▸ Written request A
Extract from the forum thread on Greenteeth and the Sandvik wheel the stretch from "Curious on the" through "has the Sandvic wheel.", copied word for word.

▸ Source extract
# from Greenteeth to Sandvik wheel??



## trimmed_out (Mar 27, 2009)

Curious on the feedback, I am a new member and have been around tree work for many years and have been experienced with stump grinding and larger equipment. I remember taking our Carlton machines and switching from the Smart-pocket standard cutting carbide teeth to now the Greenteeth - three sided carbide - loosen and twist. Since our machines have seen the years from 1998 & 99 and considering new purchases....... What is the word from you'all who have had Greenteeth and are now using the Sandvik cutting wheel and teeth??


----------



## Mowingman (Mar 28, 2009)

I will let you know in a week or two. I just sold my grinder that had Greenteeth on it, and ordered a new grinder that has the Sandvic wheel.
I hear a lot of good things about the Sandvic wheel.
Jeff


----------



## arborworks1 (Mar 28, 2009)

▸ Data for the task
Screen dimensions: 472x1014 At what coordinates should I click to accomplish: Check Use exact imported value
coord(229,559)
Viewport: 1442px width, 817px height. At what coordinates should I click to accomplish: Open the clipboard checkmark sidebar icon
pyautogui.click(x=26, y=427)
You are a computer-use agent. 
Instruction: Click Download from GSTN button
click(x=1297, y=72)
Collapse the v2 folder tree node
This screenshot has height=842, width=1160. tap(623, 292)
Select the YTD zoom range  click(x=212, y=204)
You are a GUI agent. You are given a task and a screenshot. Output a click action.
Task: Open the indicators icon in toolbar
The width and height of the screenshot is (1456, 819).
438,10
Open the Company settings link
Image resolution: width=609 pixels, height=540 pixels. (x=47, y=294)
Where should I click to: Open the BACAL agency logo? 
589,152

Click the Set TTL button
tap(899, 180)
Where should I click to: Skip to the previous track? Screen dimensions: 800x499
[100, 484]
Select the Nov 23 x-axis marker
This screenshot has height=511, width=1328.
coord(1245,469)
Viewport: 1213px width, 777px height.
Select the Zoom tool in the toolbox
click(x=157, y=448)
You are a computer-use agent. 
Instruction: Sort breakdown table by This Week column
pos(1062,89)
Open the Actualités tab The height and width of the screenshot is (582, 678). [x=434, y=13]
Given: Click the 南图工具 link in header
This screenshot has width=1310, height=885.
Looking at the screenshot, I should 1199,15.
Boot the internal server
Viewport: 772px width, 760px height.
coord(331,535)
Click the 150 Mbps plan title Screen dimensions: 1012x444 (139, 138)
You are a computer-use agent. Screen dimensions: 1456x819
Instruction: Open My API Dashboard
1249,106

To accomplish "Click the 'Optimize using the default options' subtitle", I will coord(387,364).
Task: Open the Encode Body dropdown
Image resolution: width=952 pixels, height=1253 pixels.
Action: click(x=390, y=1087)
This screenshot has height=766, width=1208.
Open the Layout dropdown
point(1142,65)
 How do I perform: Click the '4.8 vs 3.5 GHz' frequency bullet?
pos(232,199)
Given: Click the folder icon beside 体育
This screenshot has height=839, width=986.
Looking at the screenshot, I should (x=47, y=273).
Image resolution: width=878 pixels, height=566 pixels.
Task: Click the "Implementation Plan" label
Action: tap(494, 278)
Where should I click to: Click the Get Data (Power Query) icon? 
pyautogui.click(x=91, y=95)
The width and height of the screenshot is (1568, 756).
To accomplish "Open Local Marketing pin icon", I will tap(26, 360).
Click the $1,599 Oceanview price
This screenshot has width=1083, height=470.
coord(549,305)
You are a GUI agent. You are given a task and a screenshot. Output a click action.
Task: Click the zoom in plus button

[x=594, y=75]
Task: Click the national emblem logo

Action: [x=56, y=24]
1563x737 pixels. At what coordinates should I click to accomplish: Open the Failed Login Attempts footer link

▸ Written request B
Lay out the rows, from the first row through the one containing "click(x=1297, y=72)" (inclusive), as a two-column CSV headed instruction and location, with one line per row. Put each row's text and its answer in their own quoted fields, replacing line breaks with spaces.

▸ Correct answer A
Curious on the feedback, I am a new member and have been around tree work for many years and have been experienced with stump grinding and larger equipment. I remember taking our Carlton machines and switching from the Smart-pocket standard cutting carbide teeth to now the Greenteeth - three sided carbide - loosen and twist. Since our machines have seen the years from 1998 & 99 and considering new purchases....... What is the word from you'all who have had Greenteeth and are now using the Sandvik cutting wheel and teeth??


----------



## Mowingman (Mar 28, 2009)

I will let you know in a week or two. I just sold my grinder that had Greenteeth on it, and ordered a new grinder that has the Sandvic wheel.

▸ Correct answer B
instruction,location
"Screen dimensions: 472x1014 At what coordinates should I click to accomplish: Check Use exact imported value","coord(229,559)"
"Viewport: 1442px width, 817px height. At what coordinates should I click to accomplish: Open the clipboard checkmark sidebar icon","pyautogui.click(x=26, y=427)"
"You are a computer-use agent. Instruction: Click Download from GSTN button","click(x=1297, y=72)"